Fig. 1. FTIR spectra of original fines (black), TMF (red), and CMF (blue)
Effects of Dosage of Acid Agent on Paper Properties
Table 3 shows the effect of dosage of acid agent, used in treatment of the fines, on the paper properties. With increasing acid dosage, the density exhibited only a slight change, while tensile index, burst index, tear index and folding endurance increased. For TMF, as the dosage of trimesic acid increased, the tensile index, burst index, and folding endurance of the paper initially increased and then decreased, while the tear index exhibited the opposite trend. For CMF, as the dosage of citric acid increased, tensile index, burst index, tear index and folding endurance first increased, and then decreased.
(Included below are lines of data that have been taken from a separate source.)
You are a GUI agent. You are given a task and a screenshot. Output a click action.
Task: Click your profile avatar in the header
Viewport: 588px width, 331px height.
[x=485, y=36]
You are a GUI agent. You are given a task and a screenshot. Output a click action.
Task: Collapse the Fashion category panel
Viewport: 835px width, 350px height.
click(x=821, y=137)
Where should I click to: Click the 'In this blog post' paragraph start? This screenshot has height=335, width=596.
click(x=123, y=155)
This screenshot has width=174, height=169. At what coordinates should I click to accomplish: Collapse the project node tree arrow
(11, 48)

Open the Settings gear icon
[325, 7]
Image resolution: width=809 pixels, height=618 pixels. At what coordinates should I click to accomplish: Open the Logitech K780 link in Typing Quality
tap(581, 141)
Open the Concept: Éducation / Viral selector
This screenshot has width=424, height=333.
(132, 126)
When the acid dosage reached a certain value, the effects on the paper properties were the best. When the dosage of trimesic acid was at 10%, the tensile index, burst index, and folding endurance increased by 57.9%, 11.1%, and 78.3%, respectively, compared with the control. However, the best dosage of citric acid agent was 7%, where the tensile index, burst index, and folding endurance increased by 60.3%, 18.3%, and 146.2%, respectively, compared with the control. The improvements in the paper properties were due to the increasing carboxyl group content in the modified fines, which can increase the hydrogen bonding between fibers. The paper properties of CMF were much better than for TMF. This result may reflect the higher number of hydrophilic groups in CMF, which increase the bonding force between fibers.
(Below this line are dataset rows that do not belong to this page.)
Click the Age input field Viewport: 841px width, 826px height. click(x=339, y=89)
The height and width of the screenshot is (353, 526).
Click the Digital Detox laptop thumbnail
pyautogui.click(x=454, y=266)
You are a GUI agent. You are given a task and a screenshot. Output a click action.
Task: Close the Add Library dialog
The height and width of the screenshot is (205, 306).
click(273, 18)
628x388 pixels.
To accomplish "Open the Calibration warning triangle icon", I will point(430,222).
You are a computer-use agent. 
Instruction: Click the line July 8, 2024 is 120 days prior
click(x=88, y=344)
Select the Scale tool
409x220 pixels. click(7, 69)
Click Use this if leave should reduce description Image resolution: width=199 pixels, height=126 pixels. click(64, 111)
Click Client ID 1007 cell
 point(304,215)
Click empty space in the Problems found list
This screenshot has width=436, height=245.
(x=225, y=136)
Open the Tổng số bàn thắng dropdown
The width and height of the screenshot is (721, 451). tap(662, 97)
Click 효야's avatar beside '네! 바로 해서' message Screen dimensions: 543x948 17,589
Table 3. Effects of Dosage of Acid Agent on Paper Properties
Note: The samples were prepared with 1.0% TMF or CMF and 0.5% Al2(SO4)3·18H2O. The pH was adjusted to 5. The standard deviation was less than 5%.
Effects of TMF and CMF on the Properties of Recycled Paper
The effects of TMF and CMF on the properties of recycled paper are presented in Table 4. Adding 1% TMF or CMF into the papermaking process improved all properties except for density. Compared with the control, when the dosage of trimesic acid was 10%, the tensile index, burst index, and folding endurance increased by 10%, 7.0%, and 45.8%, respectively. When the dosage of citric acid agent was 7%, the tensile index, burst index, and folding endurance increased by 7.7%, 15.5%, and 155.9%, respectively. However, the performance of CMF was better than TMF. It was clear that the modified fines in the fiber from previous papermaking were able to improve dry strength properties of recycled paper.
Table 4. Effects of TMF and CMF on Properties of Recycled Paper
Note: The samples were prepared with 1.0% TMF or CMF and 0.5% Al2(SO4)3·18H2O. After all Paper additive’s addition, the pH was adjusted to 5. The standard deviation was less than 5%.
Fig. 2. SEM cross-section images of handsheet (c: original fines, d: with TMF, d1: with CMF)
Figure 2 illustrates the SEM cross-section images of paper without additives, with TMF, and with CMF. The cross-section image of the original paper was less dense than that of paper with TMF or CMF, and the fibers in the paper were combined more closely after the addition of the paper strengthening agent. Hence, the modified fines improved the inter-fiber bonding.
It was obvious that the inter-fiber bonding of paper with CMF was better than the paper with TMF, probably because CMF contains more hydrophilic groups than TMF.
The AFM images of particle sizes of TMF and CMF are shown in Fig. 3. Most particles of modified fines were of nano-size. Because nanomaterials are known to improve the properties of paper, the improvement of paper properties by CMF and TMF was due to the increased carboxyl content and the properties of nanomaterials.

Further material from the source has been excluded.